Here's the problem the
Post doesn't see. If you look at discrimination in the workplace '30 or 40 years ago' -- that is, reaching all the way back to the mid-70s -- you can see that almost all of the good for poor minorities to be had from ending workplace discrimination has been had. Forty years ago the blue-collar economy was strong enough that it was willing to pay a premium for its racism. Today, it's quite common here in Georgia for me to see 'help wanted' signs printed only in Spanish. Corporations have learned to compete with each other through globalization, importing foreign workers, and yes, through hiring American minorities who live in poorer neighborhoods (and who thus have lower income requirements, and can take lower wages).
This 'ending of racism' is something corporations have congratulated themselves about quite loudly, preferring to see it as a kind of personal enlightenment. Some of it was that: Coca-Cola markets its role in making Atlanta 'the City too Busy to Hate' back in the Civil Rights era, and they deserve the credit. But much of what has happened since the mid-70s has been done not for moral reasons but because the end of corporate racism meant the opening of whole new fields of action for depressing blue-collar wages.

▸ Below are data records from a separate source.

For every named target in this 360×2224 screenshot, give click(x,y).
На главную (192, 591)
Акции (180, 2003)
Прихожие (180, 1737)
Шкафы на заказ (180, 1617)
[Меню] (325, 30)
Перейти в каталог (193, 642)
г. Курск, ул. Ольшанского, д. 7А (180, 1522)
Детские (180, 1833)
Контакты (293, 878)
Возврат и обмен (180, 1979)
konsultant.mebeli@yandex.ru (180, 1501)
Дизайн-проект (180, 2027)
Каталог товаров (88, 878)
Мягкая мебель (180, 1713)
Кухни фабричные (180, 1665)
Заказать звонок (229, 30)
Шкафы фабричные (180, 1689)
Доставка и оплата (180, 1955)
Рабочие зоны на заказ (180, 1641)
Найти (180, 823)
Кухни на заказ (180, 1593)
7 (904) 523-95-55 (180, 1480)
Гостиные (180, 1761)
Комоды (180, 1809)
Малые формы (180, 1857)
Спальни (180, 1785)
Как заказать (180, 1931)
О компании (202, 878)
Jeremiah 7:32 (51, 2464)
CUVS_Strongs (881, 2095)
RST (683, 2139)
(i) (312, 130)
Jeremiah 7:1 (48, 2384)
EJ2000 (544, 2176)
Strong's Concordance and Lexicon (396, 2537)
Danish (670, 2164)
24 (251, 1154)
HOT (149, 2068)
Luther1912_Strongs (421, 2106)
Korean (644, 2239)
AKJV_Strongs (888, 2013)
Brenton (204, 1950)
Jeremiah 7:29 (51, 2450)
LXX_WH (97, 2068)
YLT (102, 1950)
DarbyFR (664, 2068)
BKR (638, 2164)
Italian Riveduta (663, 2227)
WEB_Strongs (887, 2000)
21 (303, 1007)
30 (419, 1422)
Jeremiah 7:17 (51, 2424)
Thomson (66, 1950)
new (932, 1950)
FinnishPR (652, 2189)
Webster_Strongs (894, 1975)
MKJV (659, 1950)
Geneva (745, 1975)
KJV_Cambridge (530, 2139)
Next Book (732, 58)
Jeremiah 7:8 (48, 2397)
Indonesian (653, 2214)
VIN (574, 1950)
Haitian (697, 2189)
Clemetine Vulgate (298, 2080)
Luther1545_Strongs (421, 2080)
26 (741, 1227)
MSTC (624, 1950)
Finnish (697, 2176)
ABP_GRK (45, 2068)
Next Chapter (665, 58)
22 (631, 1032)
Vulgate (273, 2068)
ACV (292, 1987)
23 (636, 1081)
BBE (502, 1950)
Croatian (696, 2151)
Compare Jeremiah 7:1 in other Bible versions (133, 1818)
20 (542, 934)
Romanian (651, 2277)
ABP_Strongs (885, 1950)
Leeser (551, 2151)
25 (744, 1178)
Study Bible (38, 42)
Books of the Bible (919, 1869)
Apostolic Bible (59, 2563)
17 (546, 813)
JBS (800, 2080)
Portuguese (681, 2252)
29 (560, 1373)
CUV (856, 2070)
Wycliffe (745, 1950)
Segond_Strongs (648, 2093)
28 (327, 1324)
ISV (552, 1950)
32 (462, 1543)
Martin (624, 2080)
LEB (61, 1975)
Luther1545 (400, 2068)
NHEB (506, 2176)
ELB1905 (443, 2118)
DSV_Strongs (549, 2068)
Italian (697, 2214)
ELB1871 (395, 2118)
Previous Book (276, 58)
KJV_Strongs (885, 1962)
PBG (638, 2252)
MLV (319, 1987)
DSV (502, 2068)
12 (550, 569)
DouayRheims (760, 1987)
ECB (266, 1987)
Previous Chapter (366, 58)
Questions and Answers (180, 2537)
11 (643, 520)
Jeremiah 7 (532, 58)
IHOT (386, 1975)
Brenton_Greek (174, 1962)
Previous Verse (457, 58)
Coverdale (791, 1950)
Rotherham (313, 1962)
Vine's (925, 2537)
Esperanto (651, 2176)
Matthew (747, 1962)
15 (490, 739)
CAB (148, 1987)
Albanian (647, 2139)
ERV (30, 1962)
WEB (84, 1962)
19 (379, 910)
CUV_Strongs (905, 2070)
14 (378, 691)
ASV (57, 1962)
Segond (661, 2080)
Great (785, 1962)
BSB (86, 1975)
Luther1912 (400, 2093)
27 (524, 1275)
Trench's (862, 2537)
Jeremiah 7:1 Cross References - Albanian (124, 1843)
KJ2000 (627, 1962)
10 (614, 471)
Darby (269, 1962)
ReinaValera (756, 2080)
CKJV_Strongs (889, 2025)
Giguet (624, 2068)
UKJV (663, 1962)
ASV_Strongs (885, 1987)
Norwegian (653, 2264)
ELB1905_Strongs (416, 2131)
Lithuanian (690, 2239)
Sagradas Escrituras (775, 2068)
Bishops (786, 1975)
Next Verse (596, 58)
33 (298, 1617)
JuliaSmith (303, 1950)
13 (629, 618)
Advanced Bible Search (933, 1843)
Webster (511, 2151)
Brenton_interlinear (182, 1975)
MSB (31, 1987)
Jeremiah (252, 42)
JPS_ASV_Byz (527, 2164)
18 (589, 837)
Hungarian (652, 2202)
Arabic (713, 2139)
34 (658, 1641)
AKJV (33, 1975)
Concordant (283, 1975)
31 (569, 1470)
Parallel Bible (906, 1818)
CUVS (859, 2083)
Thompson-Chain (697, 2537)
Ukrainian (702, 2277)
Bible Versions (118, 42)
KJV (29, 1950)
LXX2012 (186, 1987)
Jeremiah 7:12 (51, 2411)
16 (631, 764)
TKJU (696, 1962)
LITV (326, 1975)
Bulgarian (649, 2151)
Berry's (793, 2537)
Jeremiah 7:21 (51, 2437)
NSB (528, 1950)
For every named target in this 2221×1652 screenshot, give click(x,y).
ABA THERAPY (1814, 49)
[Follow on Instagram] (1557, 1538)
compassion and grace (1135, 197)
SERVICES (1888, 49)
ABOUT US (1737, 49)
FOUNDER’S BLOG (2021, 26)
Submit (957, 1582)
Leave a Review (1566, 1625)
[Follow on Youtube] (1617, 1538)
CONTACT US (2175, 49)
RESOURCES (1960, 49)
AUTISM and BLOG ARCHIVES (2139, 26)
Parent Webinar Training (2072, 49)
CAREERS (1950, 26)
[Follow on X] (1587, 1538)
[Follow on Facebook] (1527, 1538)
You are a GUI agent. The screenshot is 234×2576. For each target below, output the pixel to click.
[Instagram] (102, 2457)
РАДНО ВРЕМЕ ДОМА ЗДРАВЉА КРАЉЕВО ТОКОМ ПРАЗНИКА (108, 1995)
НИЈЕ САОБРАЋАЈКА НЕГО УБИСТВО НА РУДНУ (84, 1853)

For now it looks like poor blacks and poor Latinos are on the way up, but the truth is that workers of their class are on the way down. It used to be a worker could raise a family. Then it was true that a married couple could raise families if they both worked. Then it was true that probably only one of them could
find work, so it was better if it was the mother raising the kids alone -- then she could at least draw welfare. Now it's lucky, in much of what used to be blue-collar American communities, if either of them can find work.
What all that means is that the despair in poor white communities today is the despair of poor black, Latino, and Asian communities tomorrow. For now it looks rosy only because the last 40 years have been a wealth transfer from poor whites to poor minorities. But the game is grinding to a close: poor whites don't have much left to lose. Over time, the same forces that have been spiritually crushing the poor white community will destroy the hopes of other American poor as well.
This is something that Trump and Sanders both seem to grasp, although they have very different plans for approaching it. Maybe neither plan was much good, or was much of a plan, but they were both at least aware of the problem. The Clinton camp denies that the problem exists.
And no wonder. As proven by her actions while
Secretary of State with regard to donations to her foundation, the Clinton camp is government for the highest bidder. The highest bidder can be Russian as readily as American. She is the favorite of the Davos crowd, not just the candidate of Wall Street. She personally negotiated the TPP that she now pretends to oppose, just as her husband is the #1 name associated with NAFTA.
For now, the Democratic machine's racially coded language is masking this reality. The coming pain is the dashing of the rising hopes of American minorities. They will be leveled with poor white Americans in a way they didn't expect: by seeing their hopes and dreams equally diminished.
Clinton gave a speech about the inequality between rich and poor the other day, while
wearing a twelve-thousand dollar jacket.
This last week, I've read tons about how big a racist Donald Trump is. Maybe he is. But he's not the one
profiting from racism. These racially coded appeals are helping a band of thieves swipe an election, so they can sell the power of their office to the highest bidders.